**EXERCISE INPUT:**
————

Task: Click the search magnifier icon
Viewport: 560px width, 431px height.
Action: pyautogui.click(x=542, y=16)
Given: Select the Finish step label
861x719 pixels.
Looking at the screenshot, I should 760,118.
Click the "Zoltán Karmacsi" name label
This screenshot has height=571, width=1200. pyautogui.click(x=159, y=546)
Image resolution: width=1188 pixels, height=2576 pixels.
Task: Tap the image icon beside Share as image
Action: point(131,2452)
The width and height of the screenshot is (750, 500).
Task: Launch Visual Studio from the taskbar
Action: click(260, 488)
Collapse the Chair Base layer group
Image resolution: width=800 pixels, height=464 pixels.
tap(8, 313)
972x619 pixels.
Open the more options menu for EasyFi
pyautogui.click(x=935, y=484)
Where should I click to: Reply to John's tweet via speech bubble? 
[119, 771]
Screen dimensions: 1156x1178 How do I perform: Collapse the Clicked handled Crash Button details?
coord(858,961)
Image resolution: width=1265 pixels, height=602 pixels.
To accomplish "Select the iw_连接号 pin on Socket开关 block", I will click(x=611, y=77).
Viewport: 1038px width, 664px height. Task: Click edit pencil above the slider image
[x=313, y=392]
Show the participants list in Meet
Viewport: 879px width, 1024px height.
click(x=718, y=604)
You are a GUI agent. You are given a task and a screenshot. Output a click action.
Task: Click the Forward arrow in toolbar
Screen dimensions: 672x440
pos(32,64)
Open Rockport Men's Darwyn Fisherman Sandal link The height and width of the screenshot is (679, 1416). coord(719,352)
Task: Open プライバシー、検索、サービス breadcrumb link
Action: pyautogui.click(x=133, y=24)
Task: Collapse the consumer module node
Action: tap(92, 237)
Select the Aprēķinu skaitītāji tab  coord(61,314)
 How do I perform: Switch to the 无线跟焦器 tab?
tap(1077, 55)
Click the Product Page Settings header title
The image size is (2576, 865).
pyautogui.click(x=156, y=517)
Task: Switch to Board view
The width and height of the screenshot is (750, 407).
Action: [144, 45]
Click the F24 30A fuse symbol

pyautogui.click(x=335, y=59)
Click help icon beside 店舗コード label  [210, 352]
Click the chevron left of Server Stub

————

**PROBLEM REQUIREMENTS:**
Everything from the line containing "Select the Aprēķinu" through the line containing "Task: Switch to Board view" in the material above should be retyped exactly, both ends included, and nothing more.

**SOLUTION:**
Select the Aprēķinu skaitītāji tab  coord(61,314)
 How do I perform: Switch to the 无线跟焦器 tab?
tap(1077, 55)
Click the Product Page Settings header title
The image size is (2576, 865).
pyautogui.click(x=156, y=517)
Task: Switch to Board view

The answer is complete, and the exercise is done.